The US National Institutes of Health has proposed a new policy to promote the sharing of findings from clinical trials that it funds.
The results of clinical trials are often not disclosed in a timely fashion, if at all, say Francis Collins, the NIH director, and Kathy Hudson, the deputy director for science, outreach, and policy in a blog post. They point to a recent study in PLOS One that found that the results of 30 percent of clinical trials haven't been published in a journal or added to ClinicaTrials.gov even some four years after the completion of the trial.
The new rule they propose will require investigators funded by NIH to register their clinical trial and submit summary results, including adverse event information, to ClinicalTrials.gov.
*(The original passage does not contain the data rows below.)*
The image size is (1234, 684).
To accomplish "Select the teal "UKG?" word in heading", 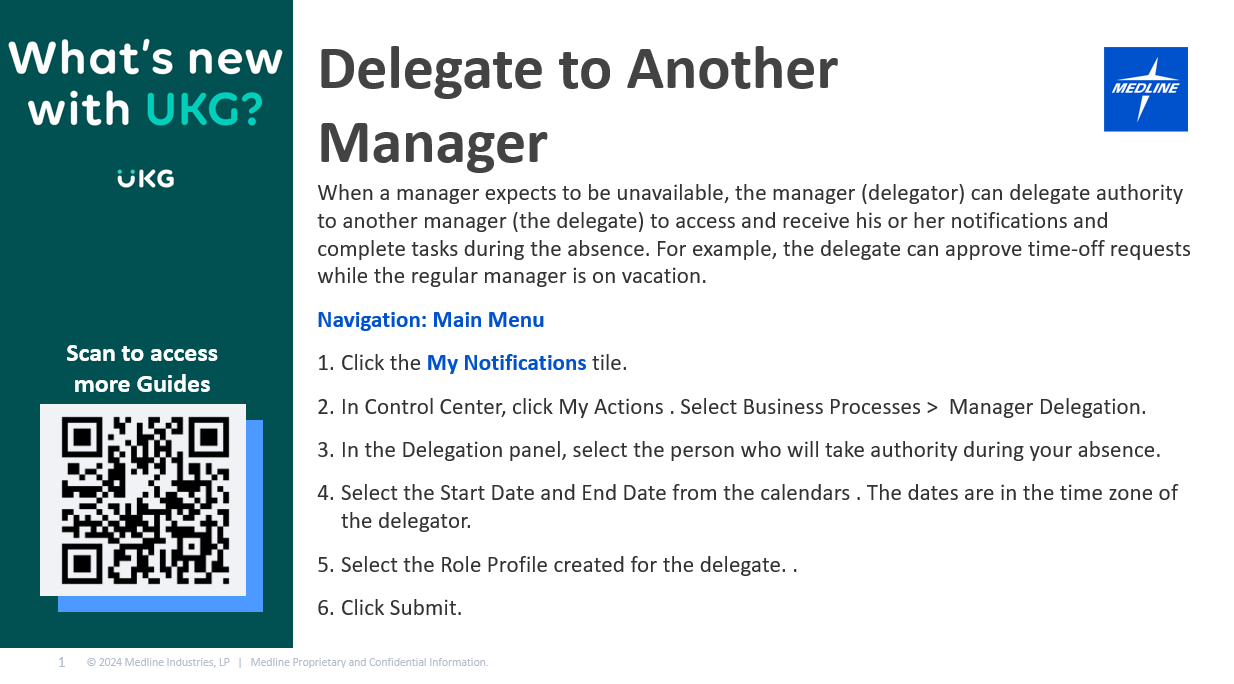I will [x=204, y=108].
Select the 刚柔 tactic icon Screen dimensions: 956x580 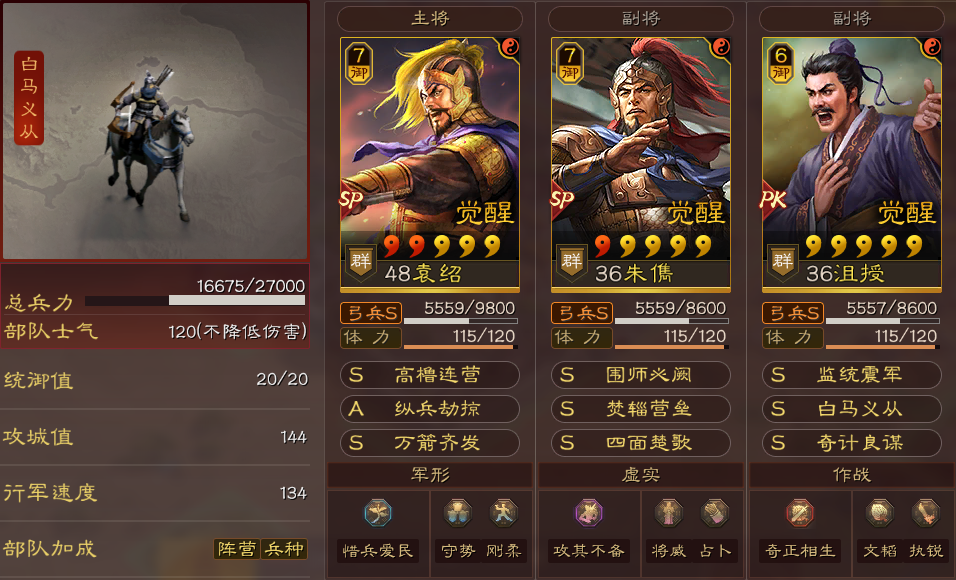(504, 513)
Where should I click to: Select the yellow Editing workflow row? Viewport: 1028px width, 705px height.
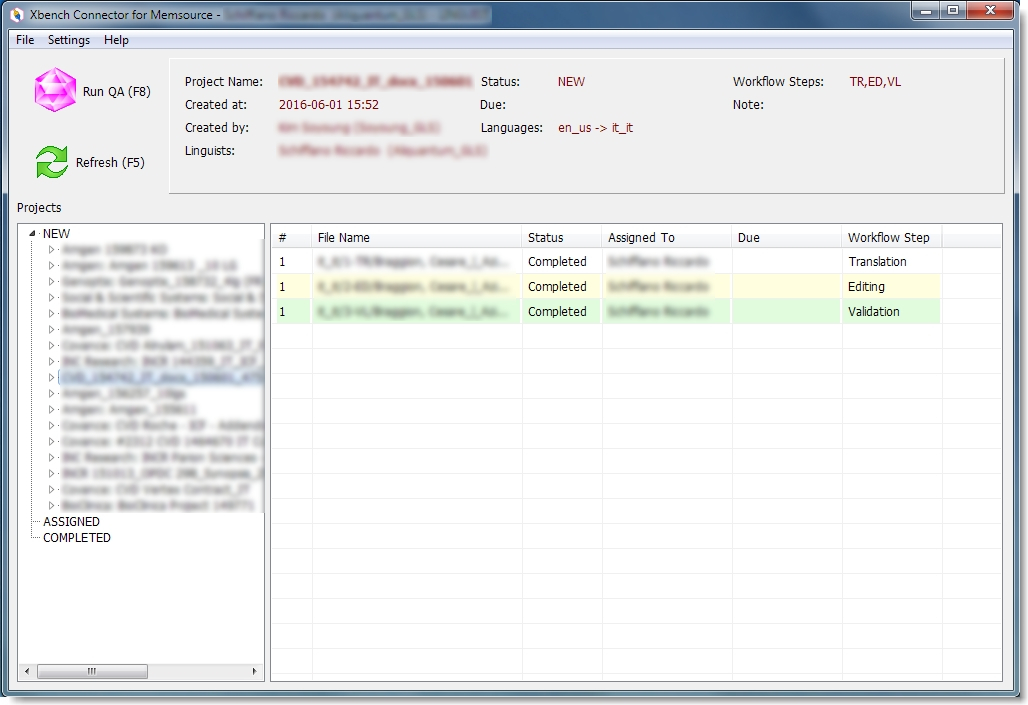866,287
This proposal goes further, they say, than the new Department of Health and Human Services rule that summary data from clinical trials of drugs and devices regulated by the Food and Drug Administration, including failed trials, must be publicly shared.
The NIH proposal, ScienceInsider's Jocelyn Kaiser says, would include drugs and devices that are never approved by FDA.
"It is time to embrace an era in which transparency and responsible data sharing are common values," Collins and Hudson write in an editorial at the Journal of the American Medical Association. "Research participants trust that the data they provide will be used to advance the health of many. It is the responsibility of investigators and funders to guarantee that obligation is fulfilled."
The proposed policy is open for public comments through February 19.